Posted: 2013-02-15T09:18:25-07:00
by ashvant
Hi, short and sweet

Input: Scanned text pages, pure black/white pixels with rough/jagged edges
What I have done so far
file.jpg -> -depth 1 -compress none binarized.pgm -> HMT Thicken, Thinning using custom kernels -> Adaptive blur 0x0.55

What I wish for?
I will be using these images further down the stream as input to potrace, OCR and stuffs. Before that I want the text enhanced further morphologically.

What morphological changes I would love to have?
In the jagged/staircase edge, is it possible to fill the triangular part with black color so that they may look more curved than rough? Something like the bottom right character where I have painted the rough edges. How to achieve this.

No background image
No colors
No skews

P.S: Am just an entry level to ImageMagick or image enhancement. Please forgive my ignorance if the answer is very obvious or simple.


Re: Smoothing scanned text jagged/rough edges using Hit-And-

Posted: 2013-02-17T22:54:19-07:00
by Wolfgang Woehl
Just FYI: Tesseract recognizes all lines in your sample correctly.

Re: Smoothing scanned text jagged/rough edges using Hit-And-

Posted: 2013-02-19T07:51:54-07:00
by ashvant

My ultimate goal is to convert the source image into an enhanced, cleaner final image(The final artifact). OCR is just another assisting tool in my workflow. In other words am worried more with visually pleasantness than OCR accuracy.

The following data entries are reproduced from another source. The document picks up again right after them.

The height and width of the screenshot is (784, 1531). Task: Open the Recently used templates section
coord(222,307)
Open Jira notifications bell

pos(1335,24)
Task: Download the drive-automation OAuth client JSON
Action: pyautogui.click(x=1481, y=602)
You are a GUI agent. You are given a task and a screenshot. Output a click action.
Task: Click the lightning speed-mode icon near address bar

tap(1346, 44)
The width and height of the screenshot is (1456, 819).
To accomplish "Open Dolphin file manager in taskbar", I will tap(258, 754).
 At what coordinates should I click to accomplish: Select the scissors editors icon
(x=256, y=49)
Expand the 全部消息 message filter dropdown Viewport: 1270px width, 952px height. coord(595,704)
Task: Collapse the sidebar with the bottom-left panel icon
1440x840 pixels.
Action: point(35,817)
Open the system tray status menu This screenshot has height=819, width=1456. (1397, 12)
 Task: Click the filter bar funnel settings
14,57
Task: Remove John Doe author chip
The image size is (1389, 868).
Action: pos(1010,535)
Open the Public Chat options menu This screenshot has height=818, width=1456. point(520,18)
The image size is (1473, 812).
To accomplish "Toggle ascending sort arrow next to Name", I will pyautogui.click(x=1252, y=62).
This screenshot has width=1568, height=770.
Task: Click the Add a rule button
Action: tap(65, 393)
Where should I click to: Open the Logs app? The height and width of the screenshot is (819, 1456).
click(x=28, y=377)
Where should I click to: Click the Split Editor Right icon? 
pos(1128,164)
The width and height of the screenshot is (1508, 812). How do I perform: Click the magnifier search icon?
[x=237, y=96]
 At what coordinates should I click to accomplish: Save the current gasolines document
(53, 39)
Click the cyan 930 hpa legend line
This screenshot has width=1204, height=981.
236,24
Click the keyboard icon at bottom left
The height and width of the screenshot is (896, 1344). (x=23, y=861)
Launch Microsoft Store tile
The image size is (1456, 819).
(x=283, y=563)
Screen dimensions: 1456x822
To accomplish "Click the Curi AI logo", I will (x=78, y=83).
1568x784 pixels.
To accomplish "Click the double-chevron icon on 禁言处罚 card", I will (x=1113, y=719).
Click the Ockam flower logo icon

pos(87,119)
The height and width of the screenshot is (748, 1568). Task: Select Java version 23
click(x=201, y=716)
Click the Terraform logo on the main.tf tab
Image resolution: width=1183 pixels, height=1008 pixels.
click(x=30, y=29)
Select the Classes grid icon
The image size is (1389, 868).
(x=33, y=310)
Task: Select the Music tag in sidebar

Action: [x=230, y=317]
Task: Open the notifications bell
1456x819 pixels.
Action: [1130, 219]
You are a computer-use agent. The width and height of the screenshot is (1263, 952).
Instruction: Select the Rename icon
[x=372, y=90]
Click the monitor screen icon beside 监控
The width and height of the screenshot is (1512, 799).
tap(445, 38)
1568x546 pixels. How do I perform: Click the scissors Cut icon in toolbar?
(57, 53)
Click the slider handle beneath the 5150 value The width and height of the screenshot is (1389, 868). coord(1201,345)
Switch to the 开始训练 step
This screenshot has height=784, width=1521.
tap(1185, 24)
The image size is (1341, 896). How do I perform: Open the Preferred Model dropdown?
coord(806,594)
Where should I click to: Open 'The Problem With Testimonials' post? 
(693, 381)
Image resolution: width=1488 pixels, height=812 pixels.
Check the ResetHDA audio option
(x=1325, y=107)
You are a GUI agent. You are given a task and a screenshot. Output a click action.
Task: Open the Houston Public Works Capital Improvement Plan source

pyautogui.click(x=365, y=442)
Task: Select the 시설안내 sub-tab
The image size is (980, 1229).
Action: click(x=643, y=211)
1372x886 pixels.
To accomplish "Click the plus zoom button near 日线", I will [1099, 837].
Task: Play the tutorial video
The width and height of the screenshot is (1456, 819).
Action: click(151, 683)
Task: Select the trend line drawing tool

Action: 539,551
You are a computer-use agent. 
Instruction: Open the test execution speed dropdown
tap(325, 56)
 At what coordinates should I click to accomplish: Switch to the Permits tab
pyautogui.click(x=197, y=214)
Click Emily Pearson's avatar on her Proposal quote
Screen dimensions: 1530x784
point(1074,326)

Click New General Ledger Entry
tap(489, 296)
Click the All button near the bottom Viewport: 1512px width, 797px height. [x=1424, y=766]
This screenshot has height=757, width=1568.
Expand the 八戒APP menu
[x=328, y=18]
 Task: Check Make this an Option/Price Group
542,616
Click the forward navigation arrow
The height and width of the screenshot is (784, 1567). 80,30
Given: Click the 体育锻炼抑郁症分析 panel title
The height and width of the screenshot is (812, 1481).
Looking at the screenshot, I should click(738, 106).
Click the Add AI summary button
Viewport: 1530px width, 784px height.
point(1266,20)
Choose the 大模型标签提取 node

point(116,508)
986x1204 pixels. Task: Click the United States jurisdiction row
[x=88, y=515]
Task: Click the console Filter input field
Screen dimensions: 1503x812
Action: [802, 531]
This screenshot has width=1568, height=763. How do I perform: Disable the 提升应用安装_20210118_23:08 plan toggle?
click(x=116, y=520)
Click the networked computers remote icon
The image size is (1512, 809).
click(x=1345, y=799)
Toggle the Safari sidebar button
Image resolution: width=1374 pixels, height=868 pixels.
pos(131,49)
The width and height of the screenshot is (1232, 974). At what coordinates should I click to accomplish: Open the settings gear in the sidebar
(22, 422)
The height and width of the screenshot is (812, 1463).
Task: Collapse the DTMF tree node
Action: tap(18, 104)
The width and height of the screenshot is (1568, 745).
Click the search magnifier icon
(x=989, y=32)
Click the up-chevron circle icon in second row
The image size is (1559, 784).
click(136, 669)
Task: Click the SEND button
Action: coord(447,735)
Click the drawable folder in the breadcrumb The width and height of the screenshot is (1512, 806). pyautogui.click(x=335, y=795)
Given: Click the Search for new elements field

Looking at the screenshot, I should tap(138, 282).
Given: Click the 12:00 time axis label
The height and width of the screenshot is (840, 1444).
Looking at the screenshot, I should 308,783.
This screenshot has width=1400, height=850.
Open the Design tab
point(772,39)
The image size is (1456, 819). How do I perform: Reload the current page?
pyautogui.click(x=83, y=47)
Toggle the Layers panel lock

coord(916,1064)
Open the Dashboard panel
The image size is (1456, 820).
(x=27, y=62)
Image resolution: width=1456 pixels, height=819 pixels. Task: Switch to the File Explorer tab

Re: Smoothing scanned text jagged/rough edges using Hit-And-

Posted: 2013-02-19T08:28:27-07:00
by snibgo
That letter "d" looks as if it has been crudely enlarged from a small version. So, as a first attempt, I screen-caught the letter, shrunk it to (very approximately) the original size, and re-enlarged it using IM's more sophisticated methods.

Code: Select all

convert d.png -resize 23x30! -resize 232x303! -threshold 50% dr.png
The result is already (IMO) more pleasing than your hand-drawn version, although it has rounded off the sharp corners of the vertical. Getting the scale-down exactly right would probably be even better.